Este é o pecado original em Eddington. Ao pegarmos na Bíblia, lembramos que “a soberba precede a ruína, e a presunção precede a queda” (Pr 16,18). Em “Paradise Lost” (1667), John Milton diz que foi o seu “orgulho e a pior ambição” que precipitaram Satanás no inferno, para sua “infinita raiva e infinito desespero”. Resta-lhe tentar o “inocente e frágil homem” e nele infligir a sua perdição. E como escreve C.S. Lewis em “Mere Christianity” (1952), “o vício essencial, o maior mal, é o orgulho”. Aliás, “foi através do orgulho que o diabo se tornou diabo. O orgulho conduz-nos a todos os outros vícios”.
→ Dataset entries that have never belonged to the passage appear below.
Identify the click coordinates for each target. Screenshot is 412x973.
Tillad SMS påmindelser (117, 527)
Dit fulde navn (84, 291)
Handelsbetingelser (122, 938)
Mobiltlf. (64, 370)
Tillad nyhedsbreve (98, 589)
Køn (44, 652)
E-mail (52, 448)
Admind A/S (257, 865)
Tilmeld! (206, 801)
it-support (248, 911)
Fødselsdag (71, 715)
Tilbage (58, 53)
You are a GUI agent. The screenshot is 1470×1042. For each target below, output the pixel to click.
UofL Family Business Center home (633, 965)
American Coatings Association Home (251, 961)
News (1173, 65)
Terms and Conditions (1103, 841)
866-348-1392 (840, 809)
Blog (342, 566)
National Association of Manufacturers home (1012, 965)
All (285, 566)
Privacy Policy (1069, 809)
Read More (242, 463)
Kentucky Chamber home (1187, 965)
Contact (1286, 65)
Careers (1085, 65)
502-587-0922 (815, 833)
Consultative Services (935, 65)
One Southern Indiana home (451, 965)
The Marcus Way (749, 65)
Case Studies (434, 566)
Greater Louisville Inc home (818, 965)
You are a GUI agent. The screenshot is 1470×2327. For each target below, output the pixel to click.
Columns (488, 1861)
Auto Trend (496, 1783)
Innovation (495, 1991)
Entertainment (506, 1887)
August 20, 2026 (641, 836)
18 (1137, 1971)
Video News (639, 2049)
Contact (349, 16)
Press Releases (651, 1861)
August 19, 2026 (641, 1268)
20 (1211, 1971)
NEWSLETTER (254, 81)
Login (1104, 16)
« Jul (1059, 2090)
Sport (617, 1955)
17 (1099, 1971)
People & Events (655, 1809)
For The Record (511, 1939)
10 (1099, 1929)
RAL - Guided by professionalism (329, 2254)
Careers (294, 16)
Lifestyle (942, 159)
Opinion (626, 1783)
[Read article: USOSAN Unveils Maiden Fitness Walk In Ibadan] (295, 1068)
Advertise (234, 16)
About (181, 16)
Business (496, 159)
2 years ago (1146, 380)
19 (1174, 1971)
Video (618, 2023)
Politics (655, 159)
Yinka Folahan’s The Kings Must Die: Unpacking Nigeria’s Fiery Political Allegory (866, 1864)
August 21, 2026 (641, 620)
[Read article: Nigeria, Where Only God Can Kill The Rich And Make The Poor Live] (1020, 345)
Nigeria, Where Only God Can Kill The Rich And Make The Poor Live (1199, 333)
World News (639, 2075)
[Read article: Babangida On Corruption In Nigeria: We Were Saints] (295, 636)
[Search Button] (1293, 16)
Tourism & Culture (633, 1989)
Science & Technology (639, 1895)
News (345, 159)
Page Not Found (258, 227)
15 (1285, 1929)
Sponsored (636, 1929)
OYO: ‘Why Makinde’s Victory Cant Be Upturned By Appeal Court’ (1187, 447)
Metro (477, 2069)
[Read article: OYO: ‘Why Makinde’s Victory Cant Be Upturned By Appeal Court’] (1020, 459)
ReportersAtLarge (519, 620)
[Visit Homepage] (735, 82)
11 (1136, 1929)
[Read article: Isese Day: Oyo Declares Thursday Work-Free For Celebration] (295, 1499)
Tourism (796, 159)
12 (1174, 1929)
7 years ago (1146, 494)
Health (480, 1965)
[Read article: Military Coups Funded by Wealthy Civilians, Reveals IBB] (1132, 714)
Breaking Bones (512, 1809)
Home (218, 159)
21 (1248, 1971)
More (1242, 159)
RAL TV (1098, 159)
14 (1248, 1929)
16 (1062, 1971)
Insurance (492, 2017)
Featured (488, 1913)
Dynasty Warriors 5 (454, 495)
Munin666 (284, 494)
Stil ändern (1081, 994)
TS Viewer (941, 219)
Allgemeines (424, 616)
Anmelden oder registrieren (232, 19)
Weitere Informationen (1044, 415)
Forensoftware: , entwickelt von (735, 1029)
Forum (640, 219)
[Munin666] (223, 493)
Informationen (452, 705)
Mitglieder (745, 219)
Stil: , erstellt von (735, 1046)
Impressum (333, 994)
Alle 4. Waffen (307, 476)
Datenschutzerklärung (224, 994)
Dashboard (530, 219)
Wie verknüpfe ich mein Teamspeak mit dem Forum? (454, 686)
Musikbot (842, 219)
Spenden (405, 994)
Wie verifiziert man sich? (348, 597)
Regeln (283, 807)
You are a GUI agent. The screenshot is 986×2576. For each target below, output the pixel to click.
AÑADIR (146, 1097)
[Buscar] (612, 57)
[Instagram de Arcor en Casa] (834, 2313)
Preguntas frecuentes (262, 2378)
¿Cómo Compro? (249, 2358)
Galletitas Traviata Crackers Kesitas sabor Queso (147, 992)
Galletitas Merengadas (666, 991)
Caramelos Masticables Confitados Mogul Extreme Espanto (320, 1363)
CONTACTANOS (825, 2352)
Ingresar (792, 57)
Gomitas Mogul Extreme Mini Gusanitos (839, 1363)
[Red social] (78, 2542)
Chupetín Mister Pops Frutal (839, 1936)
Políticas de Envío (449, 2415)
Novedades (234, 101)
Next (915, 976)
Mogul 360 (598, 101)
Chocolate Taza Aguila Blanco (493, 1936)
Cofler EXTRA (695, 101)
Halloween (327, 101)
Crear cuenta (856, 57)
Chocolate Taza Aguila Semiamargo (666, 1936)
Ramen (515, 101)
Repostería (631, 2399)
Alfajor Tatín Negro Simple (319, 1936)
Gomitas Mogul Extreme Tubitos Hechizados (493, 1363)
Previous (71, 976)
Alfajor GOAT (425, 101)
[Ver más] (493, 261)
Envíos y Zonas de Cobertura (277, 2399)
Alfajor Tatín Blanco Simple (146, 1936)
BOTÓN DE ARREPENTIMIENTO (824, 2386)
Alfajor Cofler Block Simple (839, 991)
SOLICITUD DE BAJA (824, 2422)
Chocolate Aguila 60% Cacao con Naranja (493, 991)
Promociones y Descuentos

Eddington é apenas o nome deste lugar fictício no Novo México, o que nos diz pouco. Com mais justiça, o filme podia chamar-se Pandora. Ao destapar o vaso, dali saíram em imparável cadência todos os males sociais do ocidente contemporâneo. O catálogo é bastante exaustivo: a indiferença face à fragilidade de um sem-abrigo concreto; a hiper-sensibilidade face a problemas externos àquela comunidade, como a morte de George Floyd no longínquo Minnesota; o marxismo do Black Lives Matter; o terrorismo dos Antifa; o populismo proliferante; o racismo; a inveja laboral; as teorias da conspiração sobre vacinas, os abusos sexuais, a classe política, etc.; a depressão, a dependência dos ecrãs, a cultura da fama e dos influencers; a falta de informação e os boatos; o poder de manipulação dos algoritmos; os problemas ambientais e energéticos; novas seitas religiosas; a violência desproporcional e a facilidade de arranjar armas de guerra; a falta de reconhecimento do valor da vida humana; a manipulação fácil das massas e o discurso de ódio; a anarquia; o abuso da força de um poder sem freios; os extremos que se tocam e as pessoas que rapidamente passam de um extremo para o outro; o espectáculo degradante das novelas da vida real; a pobreza moral dos novos protagonistas; e o triunfo dos menos capazes. 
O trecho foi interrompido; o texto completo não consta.